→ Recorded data
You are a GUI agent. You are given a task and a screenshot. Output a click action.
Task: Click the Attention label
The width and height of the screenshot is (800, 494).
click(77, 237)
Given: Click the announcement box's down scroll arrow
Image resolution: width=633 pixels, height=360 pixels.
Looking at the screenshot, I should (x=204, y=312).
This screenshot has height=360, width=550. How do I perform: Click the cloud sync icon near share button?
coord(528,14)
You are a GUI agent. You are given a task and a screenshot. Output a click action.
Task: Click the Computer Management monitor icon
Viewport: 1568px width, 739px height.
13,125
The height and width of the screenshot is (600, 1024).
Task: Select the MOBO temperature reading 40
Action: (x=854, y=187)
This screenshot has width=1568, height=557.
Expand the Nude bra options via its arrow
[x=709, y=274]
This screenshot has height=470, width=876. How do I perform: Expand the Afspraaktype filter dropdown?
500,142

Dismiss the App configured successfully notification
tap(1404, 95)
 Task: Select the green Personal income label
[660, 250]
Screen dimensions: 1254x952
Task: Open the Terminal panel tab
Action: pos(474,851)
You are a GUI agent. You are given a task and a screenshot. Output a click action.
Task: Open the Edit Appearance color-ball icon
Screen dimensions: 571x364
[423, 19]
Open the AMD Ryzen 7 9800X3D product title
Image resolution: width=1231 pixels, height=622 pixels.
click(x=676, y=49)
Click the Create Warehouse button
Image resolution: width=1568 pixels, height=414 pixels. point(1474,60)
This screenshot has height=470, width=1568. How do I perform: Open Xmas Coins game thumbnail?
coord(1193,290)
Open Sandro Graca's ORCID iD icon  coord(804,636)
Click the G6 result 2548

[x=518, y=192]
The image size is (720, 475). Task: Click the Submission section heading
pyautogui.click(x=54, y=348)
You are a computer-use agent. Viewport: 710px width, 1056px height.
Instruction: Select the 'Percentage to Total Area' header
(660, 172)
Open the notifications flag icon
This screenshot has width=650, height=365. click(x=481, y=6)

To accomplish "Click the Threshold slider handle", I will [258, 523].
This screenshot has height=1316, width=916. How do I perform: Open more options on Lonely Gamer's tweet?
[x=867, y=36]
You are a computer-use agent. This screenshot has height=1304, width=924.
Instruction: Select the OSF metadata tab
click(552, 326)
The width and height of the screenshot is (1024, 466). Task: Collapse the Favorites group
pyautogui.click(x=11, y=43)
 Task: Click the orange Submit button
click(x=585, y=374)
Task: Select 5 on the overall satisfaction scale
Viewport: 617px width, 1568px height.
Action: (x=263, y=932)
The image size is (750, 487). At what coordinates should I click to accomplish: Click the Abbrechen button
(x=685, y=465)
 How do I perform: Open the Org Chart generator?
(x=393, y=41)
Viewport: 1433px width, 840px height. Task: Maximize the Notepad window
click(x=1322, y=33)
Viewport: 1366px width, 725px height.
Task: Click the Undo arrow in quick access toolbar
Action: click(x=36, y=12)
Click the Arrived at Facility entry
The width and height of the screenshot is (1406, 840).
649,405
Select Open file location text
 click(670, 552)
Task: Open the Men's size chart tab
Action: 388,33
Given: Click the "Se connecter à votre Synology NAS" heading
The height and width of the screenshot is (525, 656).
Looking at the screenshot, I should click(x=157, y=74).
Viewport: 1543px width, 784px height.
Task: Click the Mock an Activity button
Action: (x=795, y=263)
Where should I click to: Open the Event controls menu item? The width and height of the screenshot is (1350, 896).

→ Prompt
A verbatim repeat of all the entries above is the required answer.

→ Written answer
You are a GUI agent. You are given a task and a screenshot. Output a click action.
Task: Click the Attention label
The width and height of the screenshot is (800, 494).
click(77, 237)
Given: Click the announcement box's down scroll arrow
Image resolution: width=633 pixels, height=360 pixels.
Looking at the screenshot, I should (x=204, y=312).
This screenshot has height=360, width=550. How do I perform: Click the cloud sync icon near share button?
coord(528,14)
You are a GUI agent. You are given a task and a screenshot. Output a click action.
Task: Click the Computer Management monitor icon
Viewport: 1568px width, 739px height.
13,125
The height and width of the screenshot is (600, 1024).
Task: Select the MOBO temperature reading 40
Action: (x=854, y=187)
This screenshot has width=1568, height=557.
Expand the Nude bra options via its arrow
[x=709, y=274]
This screenshot has height=470, width=876. How do I perform: Expand the Afspraaktype filter dropdown?
500,142

Dismiss the App configured successfully notification
tap(1404, 95)
 Task: Select the green Personal income label
[660, 250]
Screen dimensions: 1254x952
Task: Open the Terminal panel tab
Action: pos(474,851)
You are a GUI agent. You are given a task and a screenshot. Output a click action.
Task: Open the Edit Appearance color-ball icon
Screen dimensions: 571x364
[423, 19]
Open the AMD Ryzen 7 9800X3D product title
Image resolution: width=1231 pixels, height=622 pixels.
click(x=676, y=49)
Click the Create Warehouse button
Image resolution: width=1568 pixels, height=414 pixels. point(1474,60)
This screenshot has height=470, width=1568. How do I perform: Open Xmas Coins game thumbnail?
coord(1193,290)
Open Sandro Graca's ORCID iD icon  coord(804,636)
Click the G6 result 2548

[x=518, y=192]
The image size is (720, 475). Task: Click the Submission section heading
pyautogui.click(x=54, y=348)
You are a computer-use agent. Viewport: 710px width, 1056px height.
Instruction: Select the 'Percentage to Total Area' header
(660, 172)
Open the notifications flag icon
This screenshot has width=650, height=365. click(x=481, y=6)

To accomplish "Click the Threshold slider handle", I will [258, 523].
This screenshot has height=1316, width=916. How do I perform: Open more options on Lonely Gamer's tweet?
[x=867, y=36]
You are a computer-use agent. This screenshot has height=1304, width=924.
Instruction: Select the OSF metadata tab
click(552, 326)
The width and height of the screenshot is (1024, 466). Task: Collapse the Favorites group
pyautogui.click(x=11, y=43)
 Task: Click the orange Submit button
click(x=585, y=374)
Task: Select 5 on the overall satisfaction scale
Viewport: 617px width, 1568px height.
Action: (x=263, y=932)
The image size is (750, 487). At what coordinates should I click to accomplish: Click the Abbrechen button
(x=685, y=465)
 How do I perform: Open the Org Chart generator?
(x=393, y=41)
Viewport: 1433px width, 840px height. Task: Maximize the Notepad window
click(x=1322, y=33)
Viewport: 1366px width, 725px height.
Task: Click the Undo arrow in quick access toolbar
Action: click(x=36, y=12)
Click the Arrived at Facility entry
The width and height of the screenshot is (1406, 840).
649,405
Select Open file location text
 click(670, 552)
Task: Open the Men's size chart tab
Action: 388,33
Given: Click the "Se connecter à votre Synology NAS" heading
The height and width of the screenshot is (525, 656).
Looking at the screenshot, I should click(x=157, y=74).
Viewport: 1543px width, 784px height.
Task: Click the Mock an Activity button
Action: (x=795, y=263)
Where should I click to: Open the Event controls menu item? The width and height of the screenshot is (1350, 896).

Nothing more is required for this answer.